3.40Lady Gowrie Qld submitted that when ‘profit margins are tight, some providers move to minimise staffing levels or rely heavily on casual and inexperienced workers’. This can increase the risk that younger, unqualified or under-mentored staff may lack the confidence or knowledge to identify hazards, manage incidents or respond to child needs.
3.41Evidence to the committee indicated that the use of labour hire and agency staff in the ECEC sector is, in many cases, a response to workforce shortages and operational requirements rather than a primary staffing model. Y Australia submitted Australian Competition & Consumer Commission evidence that providers, facing acute workforce shortages, are increasingly turning to casual and contract staff to fill gaps in staffing rosters.
3.42Similarly, evidence highlighted that services require the capacity to backfill leave, respond to unplanned absences, and maintain required staffing levels to ensure continuity of care. Lady Gowrie Qld noted that funding arrangements must support providers to meet these ‘real-world staffing requirements’, including the use of agency staff where necessary. Evidence from participants also indicated that casual or relief staff may be deployed across services to cover short-term absences such as sick leave or unexpected vacancies. These arrangements can play a role in maintaining service continuity, particularly in a sector experiencing persistent workforce pressures.
3.43The United Workers Union argued that reducing ‘churn and casualisation is not just a workforce issue; it’s a safety issue’.
3.44However, the Australian Childcare Alliance pointed to ‘a persistent perception that ECEC is highly casualised’ despite data suggesting ‘that most staff are employed on a permanent full-time or permanent part-time basis in centre-based daycare. Casualisation is more pronounced in Outside School Hours Care’. In particular, they argued that casualisation ‘is less than 15% in centre-based daycare’, and ‘overstating casualisation … risks undermining public trust and misdirecting policy’.
Proposed reforms
3.45Proposed reforms to ensure that safety is an utmost priority within casual workforces and among agency staff included the following:
Initiatives to promote permanent and ongoing employment arrangements; and
With regards to using labour hire agencies:
Extend child-safety, qualification, and training obligations to staffing agencies;
Accredit and monitor agencies, making them legally responsible for screening, induction and compliance;
Allow regulators to share prohibition and safety information with agencies;
Require agencies to meet the National Principles for Child Safe Organisations and state/territory child safe standards;
Monitor and prevent over-reliance on agency staff to protect continuity of care; and
Restrict the use of agency staff to ensure relationship continuity for children.

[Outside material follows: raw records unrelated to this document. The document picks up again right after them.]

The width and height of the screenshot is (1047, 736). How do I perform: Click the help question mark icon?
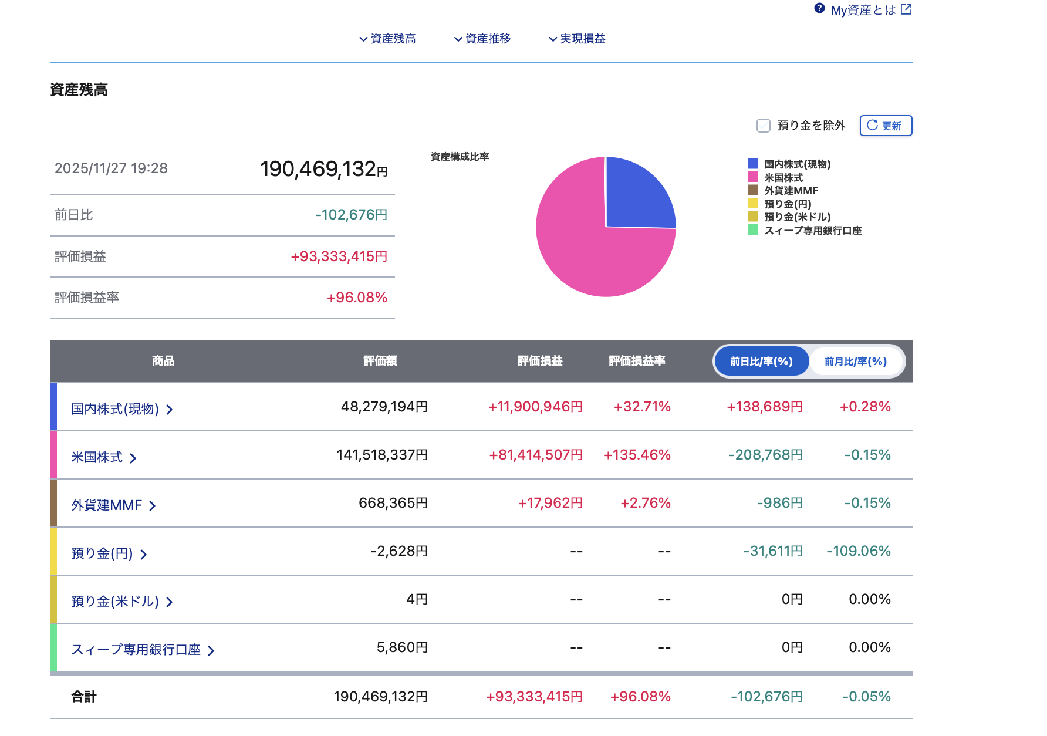pyautogui.click(x=819, y=8)

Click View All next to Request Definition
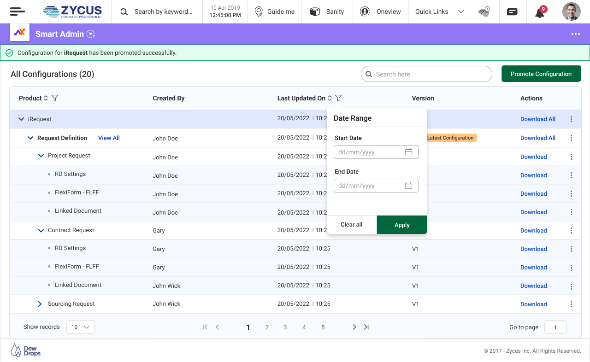tap(109, 138)
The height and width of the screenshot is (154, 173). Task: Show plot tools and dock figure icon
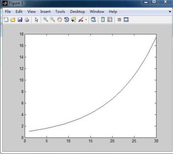point(126,20)
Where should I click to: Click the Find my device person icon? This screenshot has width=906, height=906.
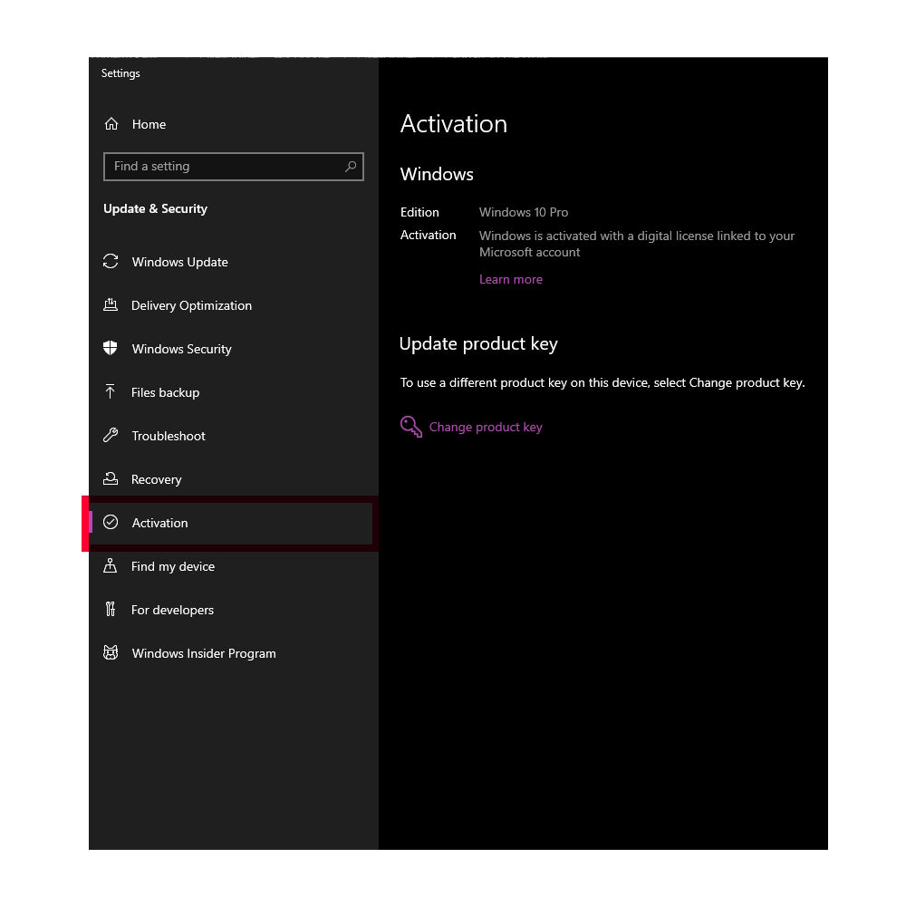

Qualifications and training
3.46Submitters argued one of the biggest contributors to high quality in ECEC services is the education and training of ECEC staff. As the Productivity Commission noted, ‘effective qualification and career pathways are vital for building and maintaining an ECEC workforce’ so that they are able to deliver quality and safe services to families and children, and to ensure that talented and dedicated staff are attracted to (and retained in) the sector.
3.47The most common education, training and qualification pathways for people entering the ECEC workforce are the Certificate III in Early Childhood Education and Care, the Diploma of Early Childhood Education and Care, the Diploma of School Age Education and Care, and the Bachelor and Master of Education (in Early Childhood or Early Childhood and Primary).
3.48The Australian Government has introduced mandatory national child safety training for all persons with management or control, nominated supervisors, persons in day-to-day charge, family day care educators and other staff, volunteers and students in the ECEC sector, from 27 February 2026.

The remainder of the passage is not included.